At argument, the Carrier cited another snow removal case - Third Division Award 38142 -but that case was also an emergency situation ("[w]e rind that the Carrier has the right to use a contractor to clear snow from the right-of-way durin an emergency.") (Emphasis added)
In emergency cases, the contracting provisions of Rule 52 do not apply and the Carrier - by Rule and precedent - has great latitude with respect to the use of contractors. See Rule 52(c) ("[n]othing contained in this rule requires that notices be given, conferences be held or agreement reached with the General Chairman regarding the use of contractors or use of other than maintenance of way employees in the performance of work in emergencies such as wrecks, washouts, fires, earthquakes, landslides and similar disaster."). See also, Third Division Award 20527 (". . . [I]t is well established that the Carrier, in an emergency, has broader latitude in assigning work than under normal circumstances; in an emergency Carrier may assign such employees as its judgment indicates are required and it is not compelled to follow normal Agreement procedures.").
This was not an emergency case. The Carrier has not contended that snow conditions were such that an emergency existed requiring it to utilize outside forces. Instead, the Carrier treated this snow removal dispute like other non-emergency contracting out disputes under Rule 52. The Carrier defended by arguing that it gave notice, conference was held and the contracting of the work in dispute was permissible because of a "mixed practice." No "mixed practice" of contracting out snow removal in non-emergency situations has been shown in this case. Without more of a showing of a "mixed practice," we cannot find one exists in this case.

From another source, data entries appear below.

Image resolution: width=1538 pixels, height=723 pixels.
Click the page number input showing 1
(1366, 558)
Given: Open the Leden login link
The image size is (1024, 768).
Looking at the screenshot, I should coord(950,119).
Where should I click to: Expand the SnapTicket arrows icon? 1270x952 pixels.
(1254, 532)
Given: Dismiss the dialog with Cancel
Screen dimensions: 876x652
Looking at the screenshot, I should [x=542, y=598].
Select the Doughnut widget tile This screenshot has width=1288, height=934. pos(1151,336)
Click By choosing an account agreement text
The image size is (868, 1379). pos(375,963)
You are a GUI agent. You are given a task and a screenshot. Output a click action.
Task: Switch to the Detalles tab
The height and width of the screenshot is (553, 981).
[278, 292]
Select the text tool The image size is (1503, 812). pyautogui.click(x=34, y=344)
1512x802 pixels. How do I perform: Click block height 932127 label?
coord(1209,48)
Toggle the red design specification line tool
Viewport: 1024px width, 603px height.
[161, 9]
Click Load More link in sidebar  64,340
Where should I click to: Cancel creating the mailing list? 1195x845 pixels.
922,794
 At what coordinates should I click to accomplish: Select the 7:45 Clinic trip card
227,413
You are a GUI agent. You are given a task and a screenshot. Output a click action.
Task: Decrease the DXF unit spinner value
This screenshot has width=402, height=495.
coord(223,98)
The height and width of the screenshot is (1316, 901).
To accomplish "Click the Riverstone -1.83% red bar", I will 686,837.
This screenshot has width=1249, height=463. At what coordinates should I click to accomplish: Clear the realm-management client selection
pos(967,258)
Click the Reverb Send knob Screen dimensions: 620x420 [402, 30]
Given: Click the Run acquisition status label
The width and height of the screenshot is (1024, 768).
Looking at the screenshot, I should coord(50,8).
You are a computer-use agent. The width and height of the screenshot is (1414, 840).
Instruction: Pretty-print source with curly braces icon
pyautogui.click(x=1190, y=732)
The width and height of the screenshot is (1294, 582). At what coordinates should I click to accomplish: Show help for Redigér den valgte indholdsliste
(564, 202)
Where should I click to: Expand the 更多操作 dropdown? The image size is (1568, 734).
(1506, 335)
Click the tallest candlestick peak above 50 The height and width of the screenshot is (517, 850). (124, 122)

In addition to the lack of a showing of a "mixed practice" or an emergency, facts supporting the other conditions in Rule 52 to allow contracting do not exist in this record ("special skills not possessed by the Company's employees, special equipment not owned by the Company, or special material available only when applied or installed through supplier, are required; or when work is such that the Company is not adequately equipped to handle the work; or when emergency time Form 1
requirements exist which present undertakings not contemplated by the Agreement and beyond the capacity of the Company's forces.").
We shall therefore sustain the claim. As a remedy, the Claimant shall be made whole for the lost work opportunity. See e.g., Third Division Award 40763 ("[a]s a remedy, the Claimants shall be made whole for the lost work opportunities") and Awards cited therein. See also, Third Division Award 40078 (where the Carrier contracted out snow removal work asserting the existence of an emergency - which the Board rejected - and the Board formulated make whole relief finding that ". . . the fact that the Claimant worked on the claim date does not deprive him of a remedy . . . [t]he Claimant lost work opportunities due to the Carrier's violation of the Agreement."); Third Division Award 40080 (in a similar snow removal contracting dispute and the Board formulated the remedy for nonemergency days that "[t]he Claimants shall therefore be compensated for their proportionate share of the number of hours worked by the contractor's forces on February 15 and 16, 2007 consistent with the provisions of the Agreement"); and Third Division Award 40081 (same).
This Board, after consideration of the dispute identified above, hereby orders that an award favorable to the Claimant(s) be made. The Carrier is ordered to make the Award effective on or before 30 days following the postmark date the Award is transmitted to the parties.